On Wed, Oct 17, 2012 at 12:26:42AM +0000, Joseph S. Myers wrote:
> On Tue, 16 Oct 2012, Michael Meissner wrote:
>
> > It occurs to me that now that we've committed to GCC being done in C++, we
> > could just make global_options{,_set} be a class instead of a structure. So
> > you could say:
> >
> > global_options.set_FOO (value)
> >
> > Or:
> >
> > global_options.set_FOO ();
> > global_options.clear_FOO ();
> >
> > I could generate the macros (or inline functions) if you would prefer to
> > stick
> > the C style of doing things. However, as an old C dinosaur, I'm not sure of
> > all of the ramifications of doing this. It just seems it would be cleaner
> > to
> > use the class structure, instead of passing pointers.
>
> In general, as much as possible should use an instance of struct
> gcc_options that is passed explicitly to the relevant code (or associated
> with the function being compiled, etc.), rather than using global_options
> directly (explicitly or implicitly).
>
> The existing way of doing that is using a pointer to a gcc_options
> structure. With a class I'd think you'd still need to pass it around as
> either a pointer or a reference (even if you then use member functions for
> some operations on these structures), and I'm not aware of any particular
> advantage of using a reference.
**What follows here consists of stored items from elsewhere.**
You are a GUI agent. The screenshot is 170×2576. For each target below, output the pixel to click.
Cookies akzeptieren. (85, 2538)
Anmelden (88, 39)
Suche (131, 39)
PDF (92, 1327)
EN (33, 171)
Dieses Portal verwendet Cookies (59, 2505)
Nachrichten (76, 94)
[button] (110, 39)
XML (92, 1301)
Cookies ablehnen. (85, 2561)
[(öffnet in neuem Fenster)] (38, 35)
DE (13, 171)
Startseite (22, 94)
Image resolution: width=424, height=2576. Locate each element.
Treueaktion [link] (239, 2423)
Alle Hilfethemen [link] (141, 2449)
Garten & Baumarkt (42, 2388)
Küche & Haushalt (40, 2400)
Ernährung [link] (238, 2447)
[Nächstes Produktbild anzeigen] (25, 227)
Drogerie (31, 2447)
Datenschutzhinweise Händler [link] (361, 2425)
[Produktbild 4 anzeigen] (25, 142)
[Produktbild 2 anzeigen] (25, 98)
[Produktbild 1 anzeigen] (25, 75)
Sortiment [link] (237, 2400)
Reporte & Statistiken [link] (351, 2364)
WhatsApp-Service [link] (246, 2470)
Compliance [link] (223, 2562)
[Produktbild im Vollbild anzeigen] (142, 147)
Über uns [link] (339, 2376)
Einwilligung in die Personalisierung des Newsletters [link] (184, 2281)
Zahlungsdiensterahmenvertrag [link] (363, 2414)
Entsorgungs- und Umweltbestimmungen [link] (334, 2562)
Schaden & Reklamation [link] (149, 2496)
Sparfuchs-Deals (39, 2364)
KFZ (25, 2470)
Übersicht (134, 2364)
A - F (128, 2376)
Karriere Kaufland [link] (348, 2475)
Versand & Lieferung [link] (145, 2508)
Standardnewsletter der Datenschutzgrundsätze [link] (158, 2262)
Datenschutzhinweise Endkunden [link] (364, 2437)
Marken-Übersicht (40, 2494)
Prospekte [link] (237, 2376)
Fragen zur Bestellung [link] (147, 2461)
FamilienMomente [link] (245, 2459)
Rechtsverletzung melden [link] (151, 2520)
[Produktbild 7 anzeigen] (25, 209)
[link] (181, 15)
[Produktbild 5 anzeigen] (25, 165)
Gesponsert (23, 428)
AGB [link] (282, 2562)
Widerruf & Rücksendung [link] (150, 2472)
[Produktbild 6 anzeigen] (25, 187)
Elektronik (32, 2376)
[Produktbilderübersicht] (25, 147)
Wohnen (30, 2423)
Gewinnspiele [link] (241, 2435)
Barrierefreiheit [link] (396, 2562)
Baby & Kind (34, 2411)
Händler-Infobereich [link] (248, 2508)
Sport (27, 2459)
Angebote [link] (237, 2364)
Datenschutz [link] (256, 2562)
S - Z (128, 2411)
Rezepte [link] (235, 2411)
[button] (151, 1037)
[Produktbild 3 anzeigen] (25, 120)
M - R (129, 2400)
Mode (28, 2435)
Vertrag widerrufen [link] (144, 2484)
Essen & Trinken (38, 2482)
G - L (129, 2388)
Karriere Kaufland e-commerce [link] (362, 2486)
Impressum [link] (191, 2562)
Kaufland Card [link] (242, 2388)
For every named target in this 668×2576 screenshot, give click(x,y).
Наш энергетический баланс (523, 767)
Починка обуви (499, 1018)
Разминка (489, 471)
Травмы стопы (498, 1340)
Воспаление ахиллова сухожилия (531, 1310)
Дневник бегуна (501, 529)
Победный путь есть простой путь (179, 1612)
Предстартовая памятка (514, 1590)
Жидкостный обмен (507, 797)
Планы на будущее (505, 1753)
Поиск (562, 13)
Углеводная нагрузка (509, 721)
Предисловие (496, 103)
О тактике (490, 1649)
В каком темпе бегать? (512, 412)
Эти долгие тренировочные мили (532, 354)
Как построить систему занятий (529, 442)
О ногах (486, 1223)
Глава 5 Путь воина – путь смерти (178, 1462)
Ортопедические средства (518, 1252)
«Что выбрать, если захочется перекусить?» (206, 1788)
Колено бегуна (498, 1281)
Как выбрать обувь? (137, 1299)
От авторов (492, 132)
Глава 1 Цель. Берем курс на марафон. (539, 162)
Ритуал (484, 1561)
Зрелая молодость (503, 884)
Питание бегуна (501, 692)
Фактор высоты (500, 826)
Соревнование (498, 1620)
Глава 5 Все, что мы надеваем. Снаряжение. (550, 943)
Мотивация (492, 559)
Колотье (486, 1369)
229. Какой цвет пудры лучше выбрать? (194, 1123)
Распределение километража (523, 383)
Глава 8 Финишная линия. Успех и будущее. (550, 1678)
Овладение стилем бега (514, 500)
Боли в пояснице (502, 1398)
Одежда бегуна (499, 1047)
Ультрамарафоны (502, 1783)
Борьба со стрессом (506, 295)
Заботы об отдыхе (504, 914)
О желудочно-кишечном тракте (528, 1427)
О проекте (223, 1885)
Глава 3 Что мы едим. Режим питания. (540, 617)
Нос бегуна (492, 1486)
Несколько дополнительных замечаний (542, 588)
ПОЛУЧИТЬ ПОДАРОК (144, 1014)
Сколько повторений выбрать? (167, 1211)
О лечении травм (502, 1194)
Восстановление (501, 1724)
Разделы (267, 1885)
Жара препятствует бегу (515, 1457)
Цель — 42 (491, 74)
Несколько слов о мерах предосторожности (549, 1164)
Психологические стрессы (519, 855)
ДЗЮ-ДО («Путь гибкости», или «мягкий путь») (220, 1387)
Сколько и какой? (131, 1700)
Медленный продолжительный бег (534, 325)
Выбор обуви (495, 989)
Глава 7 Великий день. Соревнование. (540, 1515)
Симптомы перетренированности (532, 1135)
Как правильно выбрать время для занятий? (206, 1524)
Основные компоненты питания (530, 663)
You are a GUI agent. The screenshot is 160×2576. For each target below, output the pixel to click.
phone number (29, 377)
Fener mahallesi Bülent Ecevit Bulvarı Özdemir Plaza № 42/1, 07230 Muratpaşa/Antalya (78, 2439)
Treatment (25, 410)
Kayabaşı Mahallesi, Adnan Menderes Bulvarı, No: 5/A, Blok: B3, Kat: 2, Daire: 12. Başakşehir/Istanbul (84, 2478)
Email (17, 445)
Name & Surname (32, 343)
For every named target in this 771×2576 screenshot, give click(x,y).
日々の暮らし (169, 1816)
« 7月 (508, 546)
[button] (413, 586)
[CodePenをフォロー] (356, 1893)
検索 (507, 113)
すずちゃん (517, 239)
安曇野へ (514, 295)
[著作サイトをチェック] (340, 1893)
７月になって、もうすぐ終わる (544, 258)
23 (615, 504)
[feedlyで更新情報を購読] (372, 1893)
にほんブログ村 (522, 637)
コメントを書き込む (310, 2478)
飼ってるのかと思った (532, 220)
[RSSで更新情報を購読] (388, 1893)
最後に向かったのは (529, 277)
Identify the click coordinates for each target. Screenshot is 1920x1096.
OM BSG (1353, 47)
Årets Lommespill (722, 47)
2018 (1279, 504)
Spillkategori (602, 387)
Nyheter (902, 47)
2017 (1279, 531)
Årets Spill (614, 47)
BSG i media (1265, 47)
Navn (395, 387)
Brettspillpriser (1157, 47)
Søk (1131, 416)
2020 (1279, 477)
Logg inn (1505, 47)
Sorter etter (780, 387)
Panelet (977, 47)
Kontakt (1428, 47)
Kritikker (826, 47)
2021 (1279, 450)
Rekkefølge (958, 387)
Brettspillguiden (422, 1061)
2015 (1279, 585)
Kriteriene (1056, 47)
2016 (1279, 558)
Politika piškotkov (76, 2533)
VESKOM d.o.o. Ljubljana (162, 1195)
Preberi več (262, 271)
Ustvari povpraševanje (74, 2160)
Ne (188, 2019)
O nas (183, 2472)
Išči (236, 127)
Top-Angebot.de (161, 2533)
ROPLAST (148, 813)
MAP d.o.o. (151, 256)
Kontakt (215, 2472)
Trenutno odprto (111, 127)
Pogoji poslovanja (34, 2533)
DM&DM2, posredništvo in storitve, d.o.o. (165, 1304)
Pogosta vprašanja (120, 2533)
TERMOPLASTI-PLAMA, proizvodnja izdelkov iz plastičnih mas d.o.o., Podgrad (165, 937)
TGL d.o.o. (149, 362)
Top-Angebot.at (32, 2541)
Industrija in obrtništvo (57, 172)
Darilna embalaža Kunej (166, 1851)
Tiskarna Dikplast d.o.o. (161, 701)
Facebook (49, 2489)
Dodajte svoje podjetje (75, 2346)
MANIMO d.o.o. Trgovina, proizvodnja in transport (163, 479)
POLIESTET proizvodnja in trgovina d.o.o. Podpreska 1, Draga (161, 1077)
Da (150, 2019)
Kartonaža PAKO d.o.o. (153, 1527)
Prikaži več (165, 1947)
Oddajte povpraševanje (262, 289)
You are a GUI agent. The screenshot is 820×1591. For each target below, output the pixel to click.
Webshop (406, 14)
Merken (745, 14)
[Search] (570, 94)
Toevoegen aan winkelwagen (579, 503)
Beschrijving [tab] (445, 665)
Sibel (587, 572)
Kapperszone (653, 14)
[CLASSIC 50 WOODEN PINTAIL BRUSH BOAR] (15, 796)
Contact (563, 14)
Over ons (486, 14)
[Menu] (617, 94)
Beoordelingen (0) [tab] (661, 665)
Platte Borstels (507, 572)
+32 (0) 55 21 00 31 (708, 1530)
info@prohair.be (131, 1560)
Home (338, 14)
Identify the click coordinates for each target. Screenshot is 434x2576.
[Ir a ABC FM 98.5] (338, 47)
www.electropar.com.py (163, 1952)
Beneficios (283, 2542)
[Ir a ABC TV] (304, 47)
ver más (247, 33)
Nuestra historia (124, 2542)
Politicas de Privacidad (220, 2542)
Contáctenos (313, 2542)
I do not think most functions that happen
> to take a gcc_options pointer (often along with lots of other pointers to
> other pieces of state) are particularly suited to being member functions
> of gcc_options.
>
> Given that existing practice is passing pointers around, I'd think that's
> appropriate for any new such functions / macros, unless and until we have
> some clear notion of when functionality should or should not be a member
> function of gcc_options.
In thinking about it this morning, I don't think we need the options machinery
to generate new functions. We can just use the set_option function in
opts-common.c to set those options. I likely will add a convenience function
in rs6000.c to default most of the arguments for this.